I personally wouldn't put too much stock in this.

Just because you wrote a ruby script at 19 doesn't mean you actually started programing then.

Exactly, I wrote a visual basic program preteen, a little perl a bit later which made me give up.

Later in college I discovered programming and have been since

It is not a solid data point because it assumes that everyone has equal access to computing hardware and knowledge.

People from a more rural or economically poorer background would be discriminated against just because they did not have access to computers early in life.

Having earlier access to a computer and 'coding earlier' is no indicator of superior talent or current coding ability.

I've seen solid evidence that this helps support gender bias. In "the West", disproportionately more boys than girls start to learn to program in the age range you mentioned. [1] A selection method which gives preferences for a younger start year will therefore also be biased in favor of males.

If two candidates are equally competent at the coding/system-design questions, then I don't see what difference it makes if one candidate started at 11 and the other at 16. You'll also want to know how much time they spent programming - 1 hour per month? 1 hour per day? did they stop for a few years? Also, what was the actual programming?
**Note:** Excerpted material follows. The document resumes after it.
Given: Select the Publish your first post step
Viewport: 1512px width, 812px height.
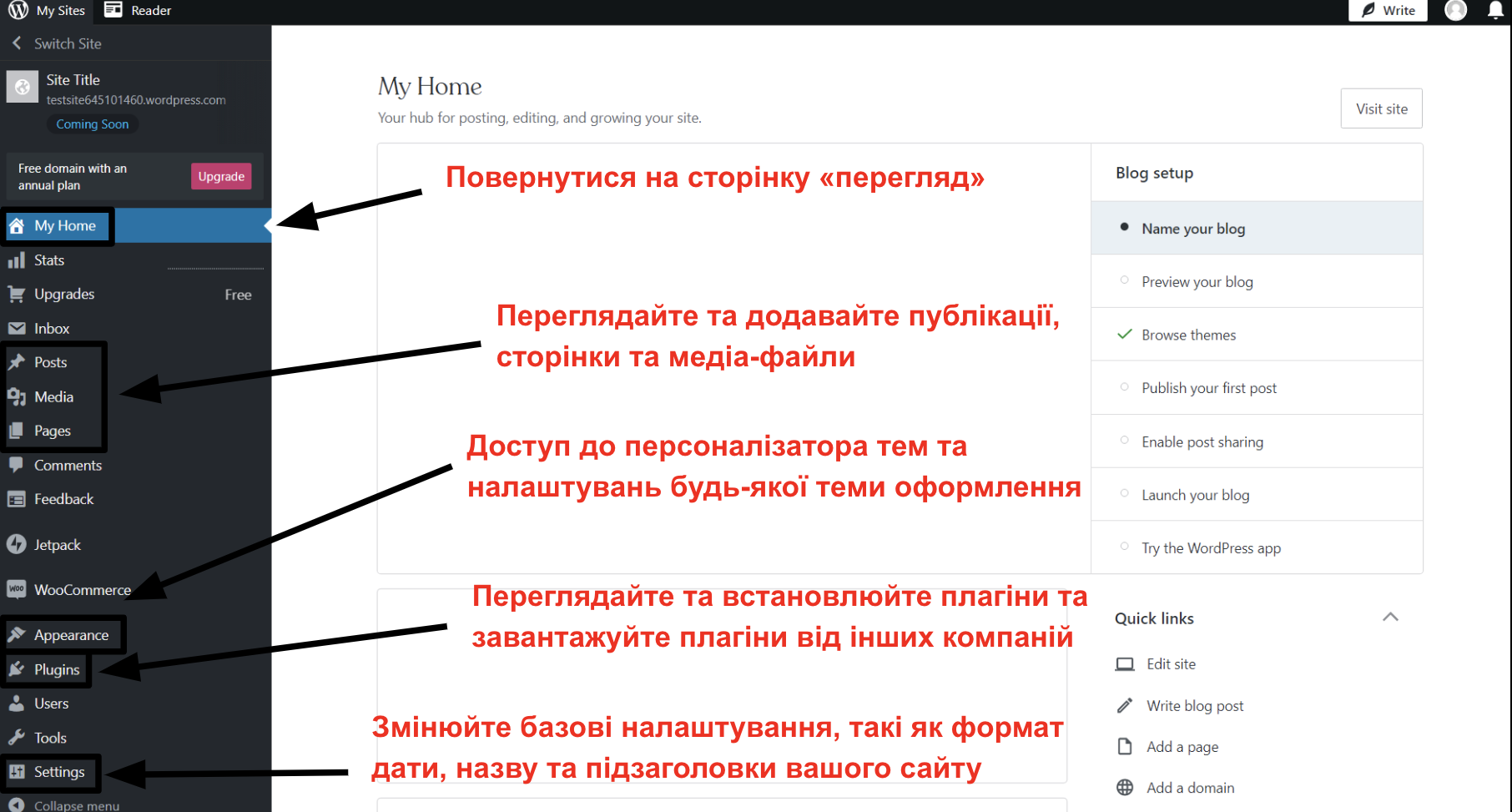Looking at the screenshot, I should [1208, 388].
Because entering BASIC games from a book, as I did in the 1980s, vs. hacking Spice Lisp at CMU (as jwz did at age 16) are both "programming", but I know who you should have hired as an employee, and it wasn't me.

[1] I'll quote https://dl.acm.org/doi/pdf/10.1145/3196839.3196867 as the first paper I found which discusses the underlying issue, and with supporting evidence:

> Computing education has experienced a falling popularity over the last decades, in particular among girls [15, 18, 29]. The situation does not seem to be improving, either in Norway or in other Western countries. We even see a drop in the number of women in computing studies in the humanities that used to attract more women [30].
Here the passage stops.